Reading passage:
________________________________________

An alternate interpretation of that chart is "After the microsoft acquisition, they got serious about actually tracking outages."
That said, anecdotally, it's felt much worse over the last 6 months. I'd guess it's a combination of MS-induced quality drops and AI-induced scale increases.
Well, perhaps not as long ago (e. g. from the acquisition), but if you look at the last four weeks or so, just that part alone, you can clearly see that something is not working here. Microsoft is constantly mentioned on Hacker News and not typically in a great, praising light.
If it’s just the last 4 weeks, then I would say it seems the Microsoft acquisition had little impact on their reliability.
It seems pretty reasonable that the massive surge in AI over the past 6 months has put tremendous strain on GitHub’s infrastructure, and most of these outages are as a result of that one way or another.
They're moving to Azure and had to fix up Azure first to be stable enough for GH to even consider moving.
I'm guessing its a combo of Azure still not being stable enough and a byproduct of trying to move an entire company's operations from a physical DC into a cloud while its running.
Speculation from afar: clouds are not commensurate, and high-volume cloud services are going to anchor key architectural decisions around technical benefits/realities of the cloud environment they target. Moving GitHub isn’t a tech decision, and it’s broadly a Dumb Idea.

________________________________________

Data excerpts:

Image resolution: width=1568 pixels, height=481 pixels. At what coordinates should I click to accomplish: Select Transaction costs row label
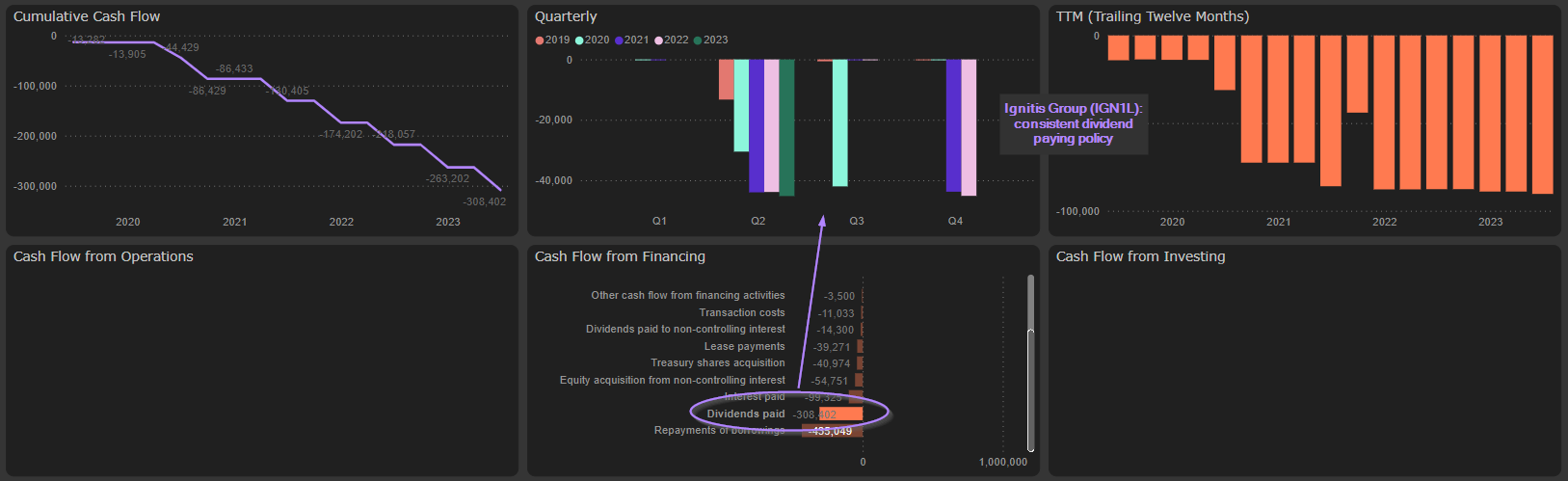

________________________________________

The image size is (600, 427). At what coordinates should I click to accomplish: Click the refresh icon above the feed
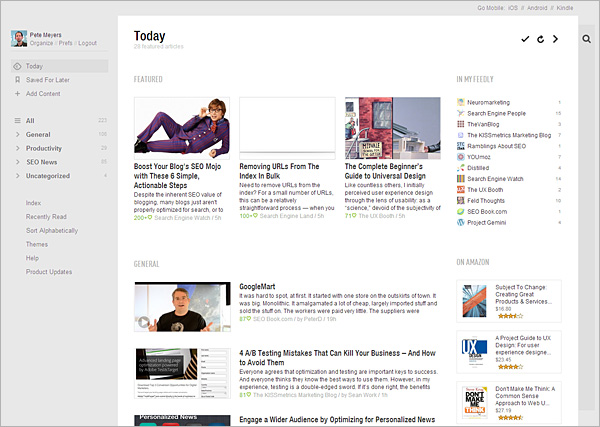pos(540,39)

________________________________________

Complete the following:
• 1. List every company, website, or service that the GitHub discussion names.
• 2. Return the part of the GitHub discussion from "An alternate interpretation" to "on their reliability.", copying it word for word.
• 3. Answer these questions using the GitHub discussion.
(a) Over what period has it anecdotally felt much worse?
(b) What cloud platform are they moving to?
(c) What kind of facility are the company's operations being moved out of?
The lines above come from a different source than the GitHub discussion.

Responses by item number:
• 1.
Microsoft
Hacker News
GitHub
Azure

• 2.
An alternate interpretation of that chart is "After the microsoft acquisition, they got serious about actually tracking outages."
That said, anecdotally, it's felt much worse over the last 6 months. I'd guess it's a combination of MS-induced quality drops and AI-induced scale increases.
Well, perhaps not as long ago (e. g. from the acquisition), but if you look at the last four weeks or so, just that part alone, you can clearly see that something is not working here. Microsoft is constantly mentioned on Hacker News and not typically in a great, praising light.
If it’s just the last 4 weeks, then I would say it seems the Microsoft acquisition had little impact on their reliability.

• 3.
(a) The last 6 months
(b) Azure
(c) A physical DC